При этих словах дона Эстефания глубоко вздохнула, ее глаза, лицо и вдруг раскрывшийся кулак говорили за то, что ярость ее покинула. Потом, подняв глаза, она потихоньку стала приходить в себя и посмотрела на меня с нежностью, которая мне была неведома.
— Хорошо, сын мой. Благодари Господа, что Он оградил тебя от искушения. Иди и проси Его, чтобы Он всегда защищал тебя от ловушек дьявола. И молись за меня, которой ты причинил такую боль.
Я встал, почти счастливый. Дона Эстефания окликнула меня:
— Скажи Каролине, что сегодня ты будешь обедать с нами в столовой.

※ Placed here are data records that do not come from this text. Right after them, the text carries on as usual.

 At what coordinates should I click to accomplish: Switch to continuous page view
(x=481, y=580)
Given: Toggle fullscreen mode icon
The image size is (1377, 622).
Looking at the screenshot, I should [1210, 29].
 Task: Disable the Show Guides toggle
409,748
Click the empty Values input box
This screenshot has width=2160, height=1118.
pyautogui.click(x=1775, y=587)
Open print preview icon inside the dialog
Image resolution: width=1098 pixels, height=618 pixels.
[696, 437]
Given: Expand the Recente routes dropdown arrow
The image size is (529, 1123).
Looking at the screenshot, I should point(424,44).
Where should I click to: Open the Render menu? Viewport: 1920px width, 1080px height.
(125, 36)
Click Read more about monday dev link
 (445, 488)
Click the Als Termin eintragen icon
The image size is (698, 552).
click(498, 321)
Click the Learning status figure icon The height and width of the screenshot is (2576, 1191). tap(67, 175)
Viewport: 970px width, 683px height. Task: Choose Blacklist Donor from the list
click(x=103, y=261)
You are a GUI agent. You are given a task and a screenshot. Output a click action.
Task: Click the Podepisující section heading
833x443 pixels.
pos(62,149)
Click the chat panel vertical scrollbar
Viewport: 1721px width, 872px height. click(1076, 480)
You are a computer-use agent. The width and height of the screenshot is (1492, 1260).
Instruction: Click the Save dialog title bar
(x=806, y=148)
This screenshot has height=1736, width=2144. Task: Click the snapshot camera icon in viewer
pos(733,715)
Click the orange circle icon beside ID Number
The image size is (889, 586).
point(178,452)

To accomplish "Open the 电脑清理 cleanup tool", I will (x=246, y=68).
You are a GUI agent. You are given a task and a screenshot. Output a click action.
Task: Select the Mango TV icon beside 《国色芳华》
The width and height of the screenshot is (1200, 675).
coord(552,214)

И снова холодным туманным утром я отбыл в семинарию. Хорошо помню влажную, залитую дождем землю, голые стволы деревьев, мокнущие под дождем фантастические фигуры людей, от одежды которых шел пар, и стук деревянных башмаков по каменным плитам. Хорошо помню этот незначительный нереальный час с бродящими в густом тумане фигурами, которые сходились друг с другом, расходились, исчезали, потом снова появлялись у выходящих на площадь улиц, темных, как само время, чтобы потом совсем исчезнуть в неясности мира. На этот раз дона Эстефания провожать меня не пришла. Пришел я один в глубоко, до самых ушей, надетой шапке с жестким чемоданом в руках. Родственников моих тоже не было, не знаю почему. Я был один на один со своей судьбой, которая повелевала уезжать. К счастью, открытый грузовичок с сиденьями от борта до борта, на котором я приехал на каникулы, был заменен пристойным грузовичком с крытым верхом и мягкими сиденьями. Я сел впереди около окна и сказал «прощай» исчезнувшей в небе горе и скрытым туманом деревьям. И только тут, дыша сырым спертым воздухом машины и слыша тарахтение мотора, я вспомнил и Гаму и дружеское лицо Гауденсио, которому так и не написал. И хотя семинария уже не была мне чужой и я ехал в нее без прежнего страха, возможная утрата доброго Гамы очень серьезно меня печалила. Никогда больше я не увижу его в коридорах, на переменах, в зале для занятий. Эти мысли одолевали меня, пока мы ехали мимо затерянных в это роковое утро деревень, у которых и выходили погруженные в себя люди и исчезали в огромном пространстве печали. И вдруг на повороте за Селорико я увидел выплывшую из тумана фигурку старого осла и стоящих рядом с ним мужчину и женщину. Иступленная радость, словно вино, обожгла мое нутро. Как сумасшедший я побежал к дверце машины и закричал в предрассветное утро:
— Гама! Я здесь!
Господи, это был он! Но Гама, не глядя на меня, взял свой багаж из рук сестры и, поднявшись в машину, сел рядом.